### Brief
Count the lines below that contain the string "height", matching case, and give only the number.

(Text and item location entries)
>>>>>

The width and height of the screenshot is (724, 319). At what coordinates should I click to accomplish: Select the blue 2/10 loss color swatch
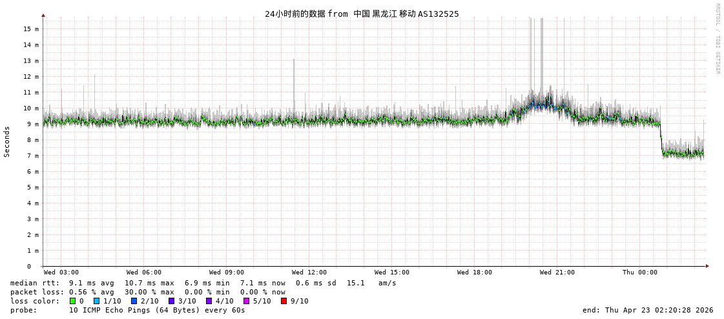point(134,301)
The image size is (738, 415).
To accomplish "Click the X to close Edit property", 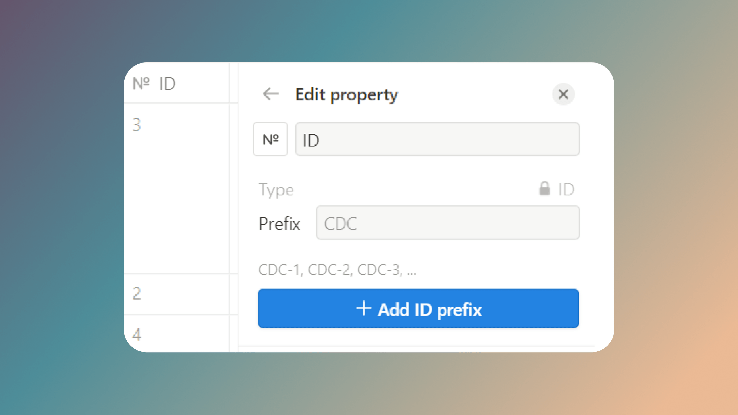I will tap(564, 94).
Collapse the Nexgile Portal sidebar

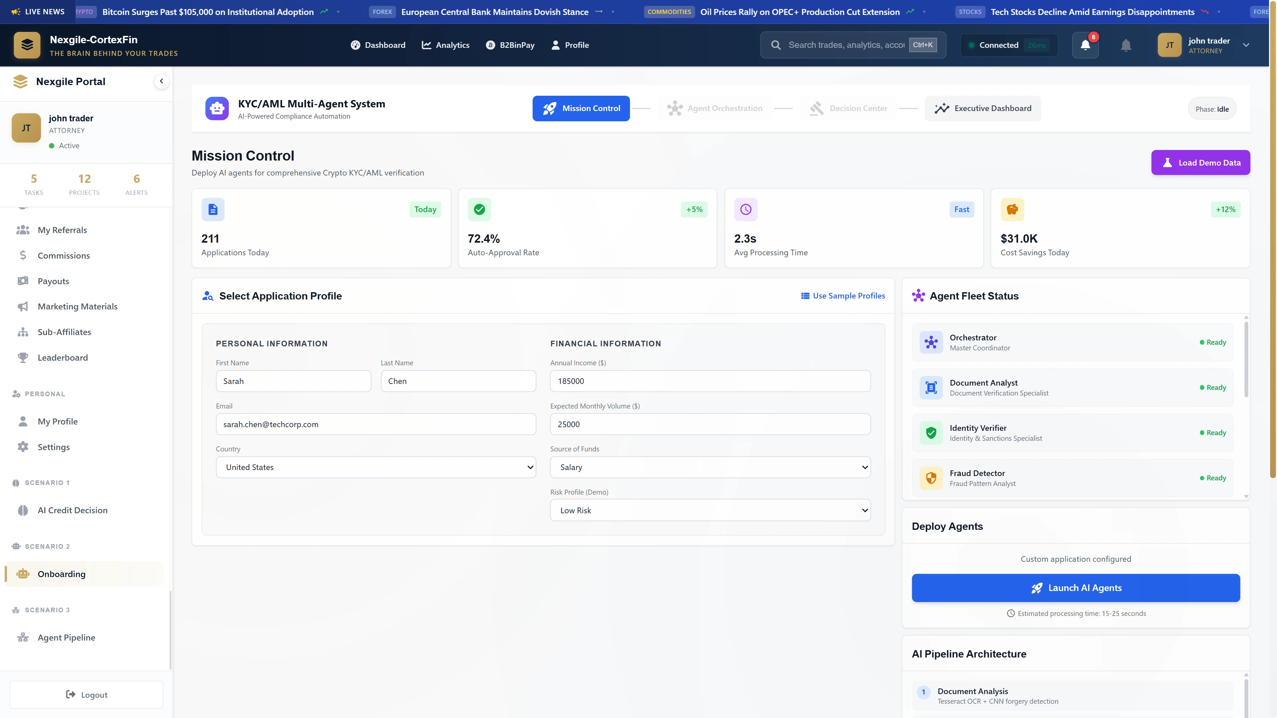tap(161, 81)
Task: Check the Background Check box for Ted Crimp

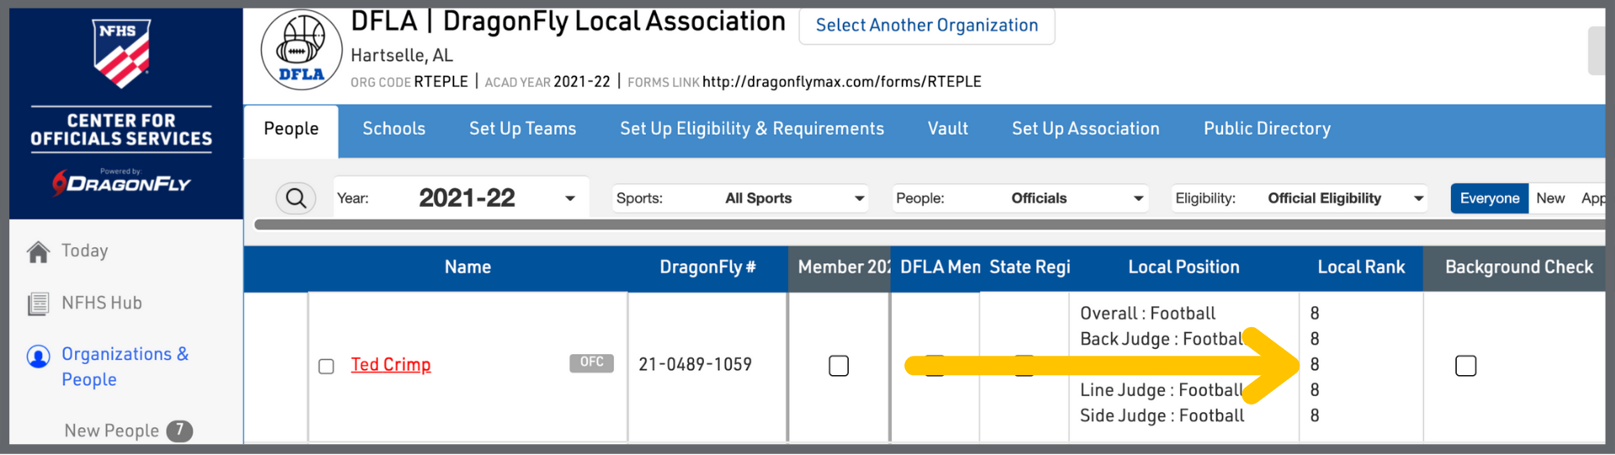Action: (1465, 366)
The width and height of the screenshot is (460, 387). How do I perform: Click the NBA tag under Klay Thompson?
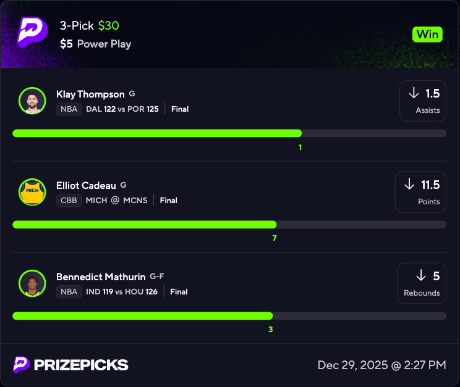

<<<<<

### Worked answer
2